County officials have six months to figure out how to bring the 10-year-old jail up to state standards. The solution could be costly, but it could be more expensive to ignore the demands.
Indiana Department of Correction Executive Director of Sheriff and County Jail Operations Kenneth Whipker sent a letter to the county that listed how the county jail was not in line with state rules.
❚ The jail is overcrowded. Its capacity is at about 120 percent.
❚ Not all inmates have access to a bed.
❚ There isn’t at least one toilet and one shower per 12 inmates
❚ There aren’t at least 35 square feet per inmate in a cell area and at least 50 square feet per inmate in the dorm area.
❚ Not having at least 20 percent unused beds in the jails means there can’t be a system to safely house, segregate and accommodate inmates with special needs.
❚ The jail doesn’t have enough personnel to provide “adequate supervision and to ensure staff and inmate safety” (specifically directed at Vanderburgh County Council).

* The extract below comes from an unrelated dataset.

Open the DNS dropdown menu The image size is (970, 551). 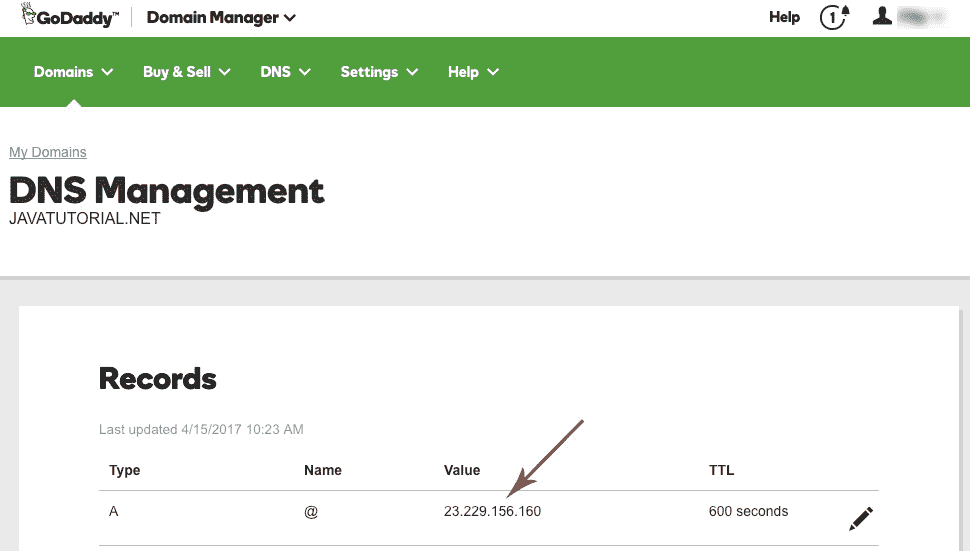click(285, 72)
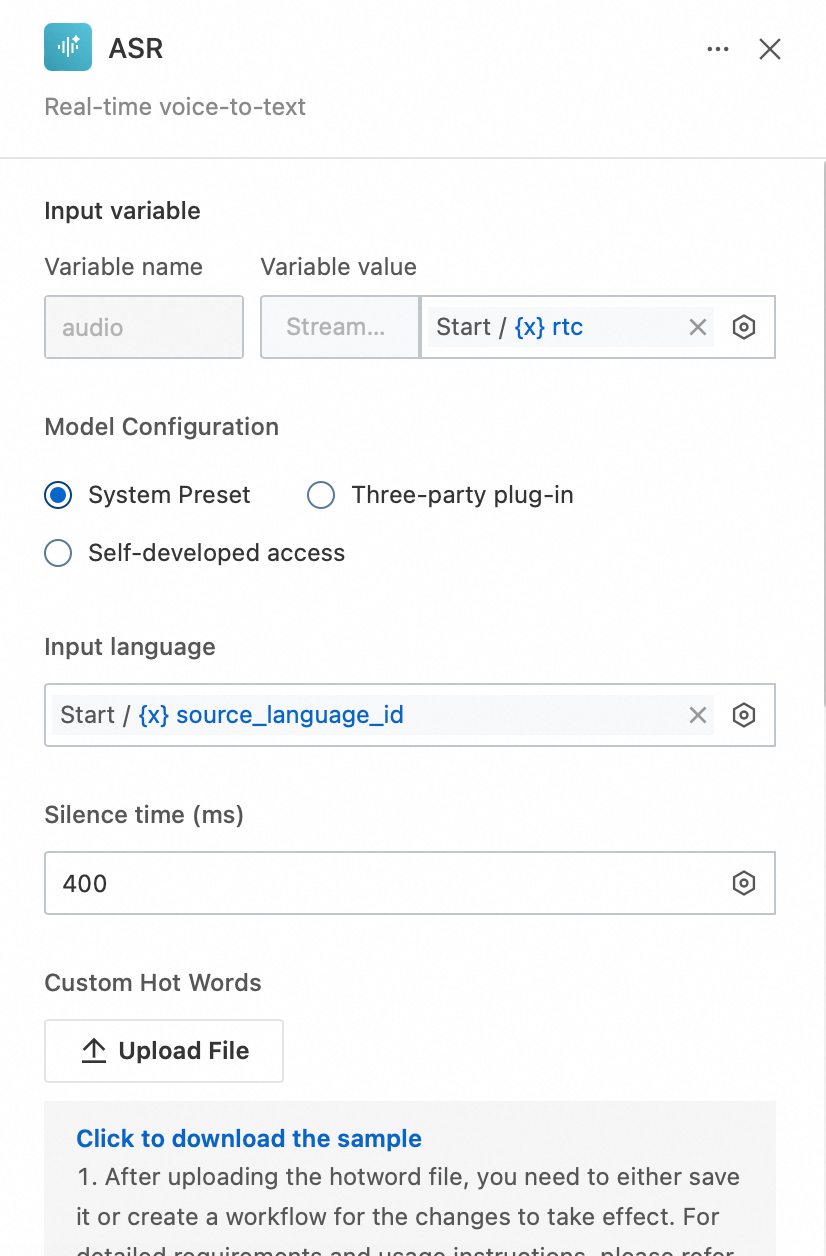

Whipker told the Courier & Press Monday he doesn’t just want county officials to talk about the problem, he wants to see tangible developments — funding mechanisms, drawings, fleshed-out details — when he checks back in April.
“You can’t just talk about something. You have to have a plan in place,” Whipker said.

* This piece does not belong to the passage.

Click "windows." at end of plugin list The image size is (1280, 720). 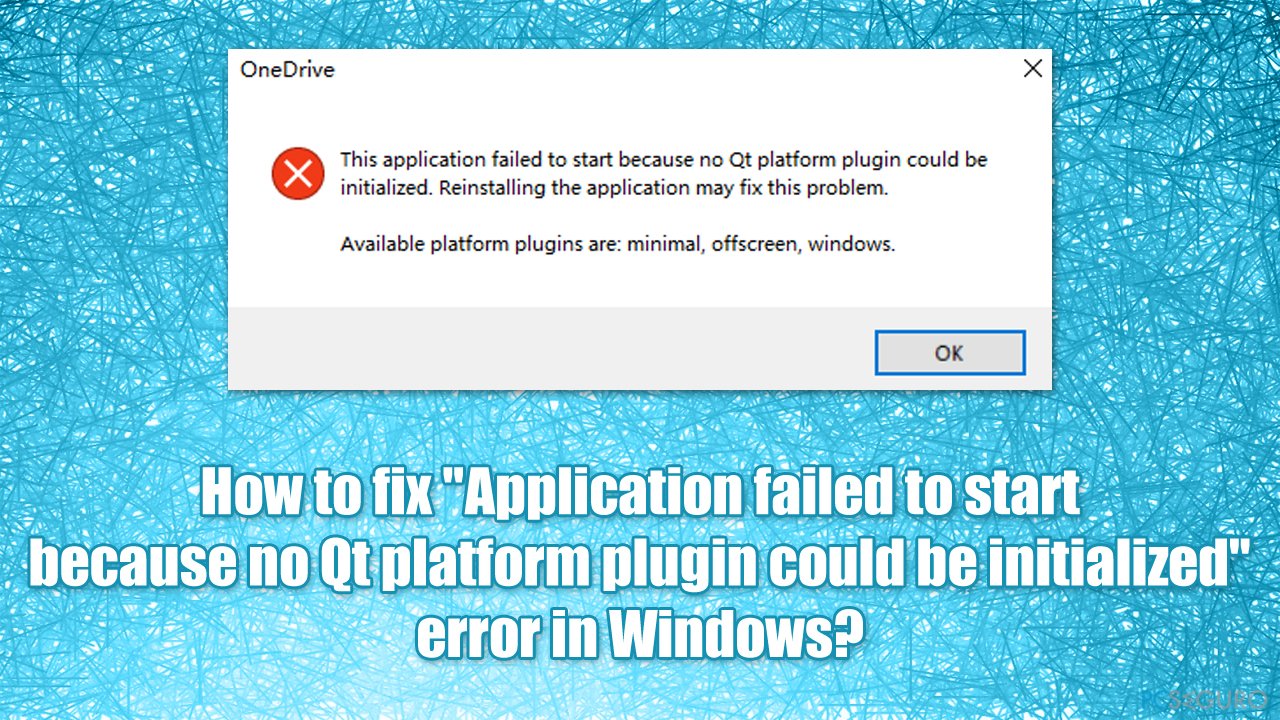(851, 244)
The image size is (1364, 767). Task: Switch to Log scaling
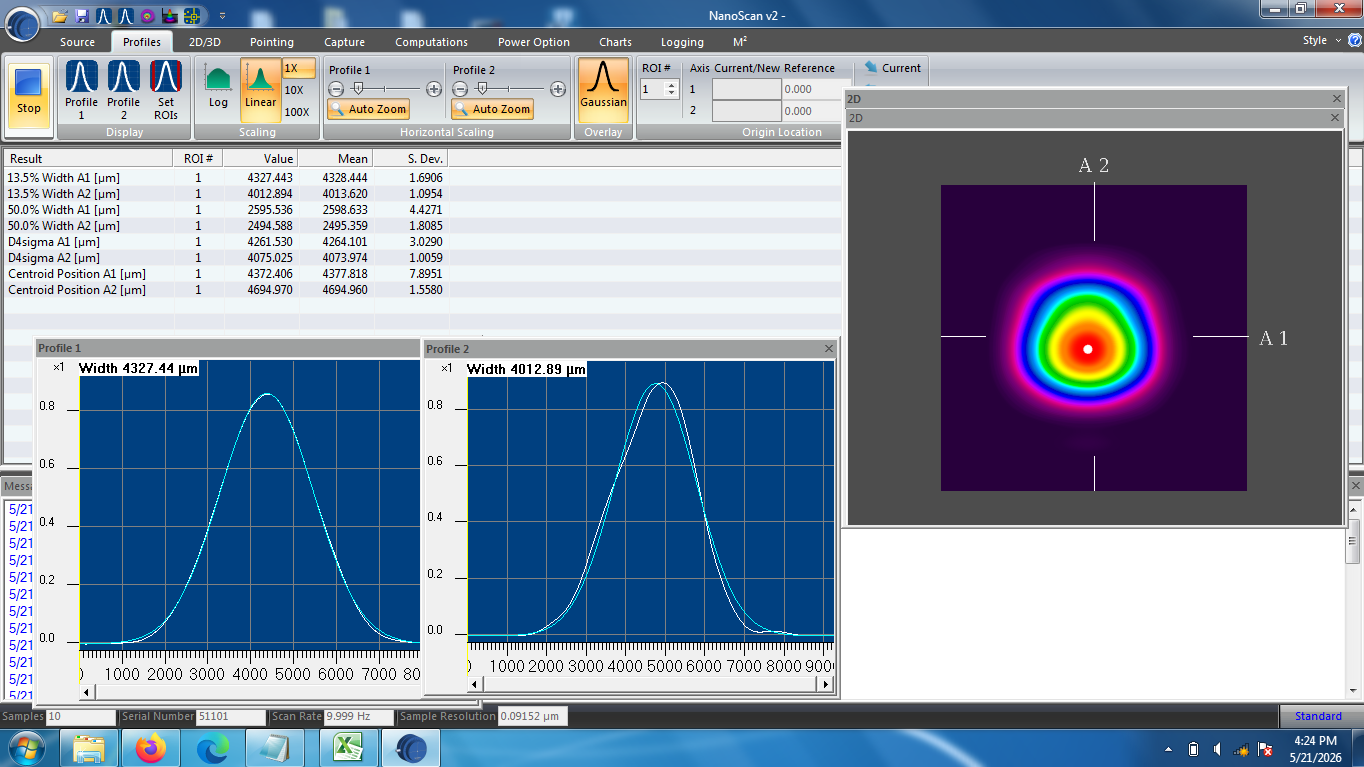218,87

Vanderburgh County Commissioners will discuss Whipker’s letter at their 3 p.m. meeting Tuesday in room 301 of the Civic Center, 1 N.W. Martin Luther King Jr. Blvd.
The jail has a capacity of 553 people. During Whipker’s inspection on Oct. 25, there were 643. The county also has about 60 others lodged at other area jails.

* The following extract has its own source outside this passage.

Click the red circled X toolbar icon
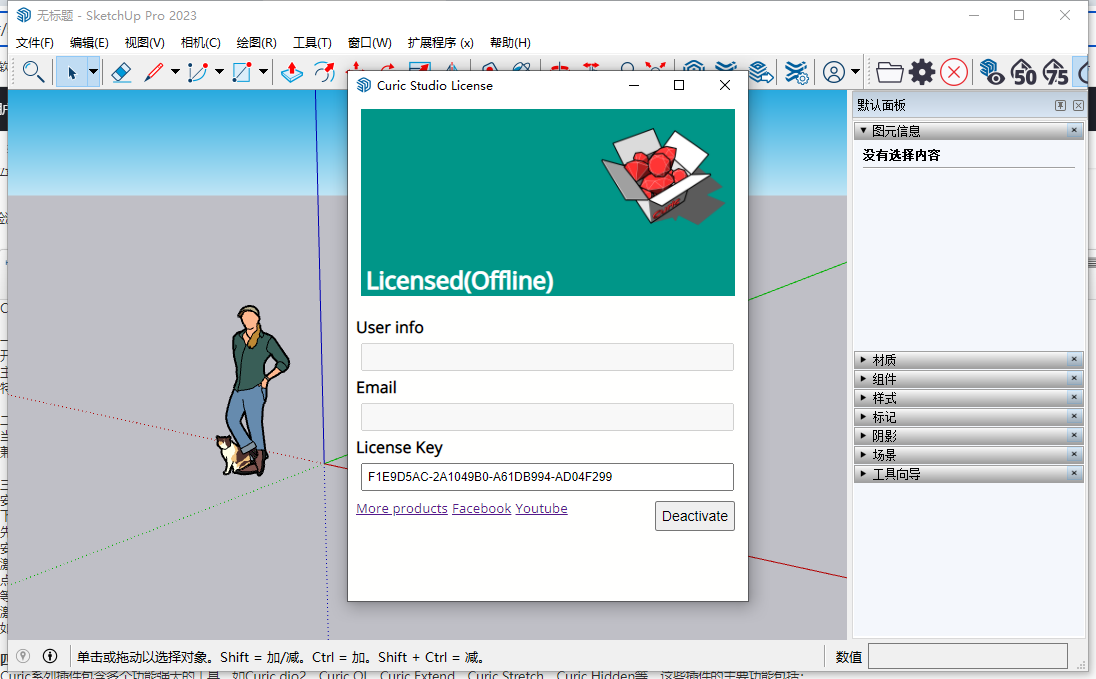Image resolution: width=1096 pixels, height=679 pixels. 953,72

Several women lodged at the jail are forced to sleep on “boats,” plastic cots that lay on the floor. By state definition, a bed must be 12 inches off the ground.
The jail was built with two housing pods, each with 256 beds. Previous estimates put adding a third pod at $15 million.
If the county doesn’t form a plan in the next six months, a court could order renovations and require more staffing. The state could also recommend time limits on housing inmates, force the county to move its inmates to meet capacity or even shut down the jail, all of which Whipker considered parts of the highly unlikely “nuclear option.”
“Someone’s going to have to foot the bill for that,” he said.
He commended Sheriff Dave Wedding and Jail Commander Chad Ferguson, who he said are doing the best they can with the resources they have.
“That’s a facility I want to see mirrored with others,” he said.
Wedding has repeatedly spoken out about the jail’s issues, which he called “grossly wrong and grossly neglected” this summer.
Vanderburgh County isn’t alone in the state. A state legislative committee reviewing solutions to jail problems estimates 44 county jails of the 91 in the state are also overcrowded.